Problem details: Which lines of the entries contain the string "step"? Please find them and copy them.

* * * *

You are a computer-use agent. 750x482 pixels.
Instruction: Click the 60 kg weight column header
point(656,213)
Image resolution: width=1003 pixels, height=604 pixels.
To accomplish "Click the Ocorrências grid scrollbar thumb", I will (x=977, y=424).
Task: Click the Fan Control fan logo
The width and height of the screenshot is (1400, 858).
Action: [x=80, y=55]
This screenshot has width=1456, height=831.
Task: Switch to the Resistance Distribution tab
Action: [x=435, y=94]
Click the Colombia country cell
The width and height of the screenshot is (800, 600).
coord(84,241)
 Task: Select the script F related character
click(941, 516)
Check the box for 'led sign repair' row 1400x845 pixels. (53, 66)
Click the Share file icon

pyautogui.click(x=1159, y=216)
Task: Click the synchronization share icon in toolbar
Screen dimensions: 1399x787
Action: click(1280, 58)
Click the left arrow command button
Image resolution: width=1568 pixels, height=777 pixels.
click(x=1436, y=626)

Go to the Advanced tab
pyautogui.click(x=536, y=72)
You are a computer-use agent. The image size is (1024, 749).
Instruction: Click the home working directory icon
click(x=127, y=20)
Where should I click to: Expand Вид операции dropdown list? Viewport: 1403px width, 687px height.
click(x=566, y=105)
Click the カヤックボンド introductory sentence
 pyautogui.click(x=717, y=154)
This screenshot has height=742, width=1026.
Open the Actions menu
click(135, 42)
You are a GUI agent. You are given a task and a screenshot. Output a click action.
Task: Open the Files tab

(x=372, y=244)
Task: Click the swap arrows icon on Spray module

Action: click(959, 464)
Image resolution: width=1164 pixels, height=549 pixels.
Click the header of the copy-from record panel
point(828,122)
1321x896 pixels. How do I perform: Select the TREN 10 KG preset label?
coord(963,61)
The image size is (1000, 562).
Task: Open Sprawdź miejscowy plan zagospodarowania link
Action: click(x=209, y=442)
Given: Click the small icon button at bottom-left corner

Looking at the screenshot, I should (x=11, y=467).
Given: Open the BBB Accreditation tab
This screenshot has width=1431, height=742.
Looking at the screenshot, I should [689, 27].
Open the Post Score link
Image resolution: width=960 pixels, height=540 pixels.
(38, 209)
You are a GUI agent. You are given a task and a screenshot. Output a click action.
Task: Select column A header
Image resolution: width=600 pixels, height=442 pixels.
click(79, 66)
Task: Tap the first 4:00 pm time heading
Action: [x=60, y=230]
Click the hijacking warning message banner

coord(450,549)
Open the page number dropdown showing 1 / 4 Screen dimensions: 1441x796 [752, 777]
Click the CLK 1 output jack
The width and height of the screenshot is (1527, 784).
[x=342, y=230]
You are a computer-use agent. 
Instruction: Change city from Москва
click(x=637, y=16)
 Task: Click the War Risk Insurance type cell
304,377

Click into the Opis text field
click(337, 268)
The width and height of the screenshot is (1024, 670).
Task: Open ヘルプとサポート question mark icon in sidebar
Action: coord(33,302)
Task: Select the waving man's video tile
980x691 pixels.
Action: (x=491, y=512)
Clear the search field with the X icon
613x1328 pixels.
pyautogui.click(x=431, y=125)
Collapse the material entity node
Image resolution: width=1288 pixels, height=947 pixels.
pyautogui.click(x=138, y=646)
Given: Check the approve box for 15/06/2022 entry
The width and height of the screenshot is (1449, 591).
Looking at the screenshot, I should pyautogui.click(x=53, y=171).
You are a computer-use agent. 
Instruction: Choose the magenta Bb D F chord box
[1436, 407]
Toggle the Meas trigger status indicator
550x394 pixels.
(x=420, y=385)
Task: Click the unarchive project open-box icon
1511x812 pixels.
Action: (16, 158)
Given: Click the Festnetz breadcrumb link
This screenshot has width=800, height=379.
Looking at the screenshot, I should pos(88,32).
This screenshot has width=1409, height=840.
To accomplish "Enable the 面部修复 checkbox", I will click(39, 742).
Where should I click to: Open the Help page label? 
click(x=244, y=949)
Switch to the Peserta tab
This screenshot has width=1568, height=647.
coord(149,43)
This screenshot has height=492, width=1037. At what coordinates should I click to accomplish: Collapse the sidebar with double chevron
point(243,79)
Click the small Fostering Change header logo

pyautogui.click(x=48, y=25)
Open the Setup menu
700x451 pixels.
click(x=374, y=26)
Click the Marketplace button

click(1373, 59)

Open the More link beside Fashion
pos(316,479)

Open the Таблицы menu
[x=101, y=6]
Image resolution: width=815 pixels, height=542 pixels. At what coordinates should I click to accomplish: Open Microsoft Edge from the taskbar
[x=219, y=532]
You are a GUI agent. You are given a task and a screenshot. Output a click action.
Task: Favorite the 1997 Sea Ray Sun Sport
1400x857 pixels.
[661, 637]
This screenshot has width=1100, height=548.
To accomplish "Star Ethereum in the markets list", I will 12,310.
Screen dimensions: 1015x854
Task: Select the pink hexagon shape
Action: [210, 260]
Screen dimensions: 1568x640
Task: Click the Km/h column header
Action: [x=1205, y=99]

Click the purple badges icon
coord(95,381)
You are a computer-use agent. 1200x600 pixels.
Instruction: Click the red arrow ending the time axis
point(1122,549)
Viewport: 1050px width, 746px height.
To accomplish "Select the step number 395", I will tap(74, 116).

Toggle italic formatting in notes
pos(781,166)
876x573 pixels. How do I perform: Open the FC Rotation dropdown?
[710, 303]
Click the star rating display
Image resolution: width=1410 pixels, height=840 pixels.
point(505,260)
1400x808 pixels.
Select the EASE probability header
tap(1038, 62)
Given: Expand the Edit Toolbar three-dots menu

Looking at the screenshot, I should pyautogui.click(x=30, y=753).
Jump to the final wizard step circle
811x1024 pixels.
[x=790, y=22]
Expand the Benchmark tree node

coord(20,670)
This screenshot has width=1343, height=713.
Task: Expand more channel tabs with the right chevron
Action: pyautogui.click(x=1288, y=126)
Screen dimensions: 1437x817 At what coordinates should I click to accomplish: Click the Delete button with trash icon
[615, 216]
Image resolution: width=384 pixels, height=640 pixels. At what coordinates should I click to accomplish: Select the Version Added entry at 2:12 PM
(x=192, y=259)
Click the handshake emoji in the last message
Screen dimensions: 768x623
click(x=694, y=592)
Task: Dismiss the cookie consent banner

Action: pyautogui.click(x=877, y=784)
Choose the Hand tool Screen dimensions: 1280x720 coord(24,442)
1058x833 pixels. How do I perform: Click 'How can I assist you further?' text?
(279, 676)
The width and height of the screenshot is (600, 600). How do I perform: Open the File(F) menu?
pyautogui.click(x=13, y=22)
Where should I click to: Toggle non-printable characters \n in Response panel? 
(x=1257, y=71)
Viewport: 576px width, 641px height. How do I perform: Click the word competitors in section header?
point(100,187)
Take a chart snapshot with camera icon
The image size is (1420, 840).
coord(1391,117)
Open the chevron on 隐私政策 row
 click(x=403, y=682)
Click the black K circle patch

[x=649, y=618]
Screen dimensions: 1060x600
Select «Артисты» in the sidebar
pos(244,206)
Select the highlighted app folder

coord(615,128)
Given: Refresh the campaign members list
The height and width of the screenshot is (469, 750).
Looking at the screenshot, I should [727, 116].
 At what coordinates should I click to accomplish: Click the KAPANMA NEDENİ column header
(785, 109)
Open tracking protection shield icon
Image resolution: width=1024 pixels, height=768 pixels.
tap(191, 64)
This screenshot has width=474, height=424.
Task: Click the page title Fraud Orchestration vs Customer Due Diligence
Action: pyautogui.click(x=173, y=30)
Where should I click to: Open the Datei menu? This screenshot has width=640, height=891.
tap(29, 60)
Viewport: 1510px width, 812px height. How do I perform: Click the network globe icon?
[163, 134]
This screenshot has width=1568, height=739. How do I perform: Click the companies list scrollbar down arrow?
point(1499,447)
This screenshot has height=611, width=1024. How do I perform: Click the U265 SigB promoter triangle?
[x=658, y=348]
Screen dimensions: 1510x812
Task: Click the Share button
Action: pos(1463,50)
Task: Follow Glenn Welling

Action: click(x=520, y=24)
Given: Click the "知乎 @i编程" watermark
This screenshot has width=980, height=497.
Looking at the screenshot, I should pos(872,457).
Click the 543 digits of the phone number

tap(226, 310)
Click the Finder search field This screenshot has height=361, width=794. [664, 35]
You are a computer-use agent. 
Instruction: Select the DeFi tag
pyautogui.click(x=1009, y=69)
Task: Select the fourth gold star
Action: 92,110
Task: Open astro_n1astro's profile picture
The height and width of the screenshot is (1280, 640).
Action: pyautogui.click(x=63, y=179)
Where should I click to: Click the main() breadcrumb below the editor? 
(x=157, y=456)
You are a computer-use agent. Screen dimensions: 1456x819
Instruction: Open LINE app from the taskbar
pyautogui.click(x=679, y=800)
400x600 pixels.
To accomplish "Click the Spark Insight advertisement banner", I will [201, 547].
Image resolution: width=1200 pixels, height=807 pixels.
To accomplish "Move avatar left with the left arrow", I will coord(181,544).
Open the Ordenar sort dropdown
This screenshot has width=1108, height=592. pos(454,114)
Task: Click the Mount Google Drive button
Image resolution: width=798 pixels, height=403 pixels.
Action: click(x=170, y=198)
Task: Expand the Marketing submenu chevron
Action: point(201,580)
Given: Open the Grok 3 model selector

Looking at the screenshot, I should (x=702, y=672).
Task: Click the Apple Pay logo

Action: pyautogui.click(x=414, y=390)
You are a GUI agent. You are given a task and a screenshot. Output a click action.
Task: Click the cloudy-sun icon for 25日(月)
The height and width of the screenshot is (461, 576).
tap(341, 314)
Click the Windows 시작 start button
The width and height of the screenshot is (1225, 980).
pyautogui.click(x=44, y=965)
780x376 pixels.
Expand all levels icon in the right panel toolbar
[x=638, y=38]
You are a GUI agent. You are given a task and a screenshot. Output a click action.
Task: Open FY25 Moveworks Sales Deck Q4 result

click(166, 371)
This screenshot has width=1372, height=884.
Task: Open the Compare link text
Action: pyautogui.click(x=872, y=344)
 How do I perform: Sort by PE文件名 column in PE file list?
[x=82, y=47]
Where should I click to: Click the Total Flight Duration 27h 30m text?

* * * *

Answer:
To accomplish "Select the step number 395", I will tap(74, 116).
Jump to the final wizard step circle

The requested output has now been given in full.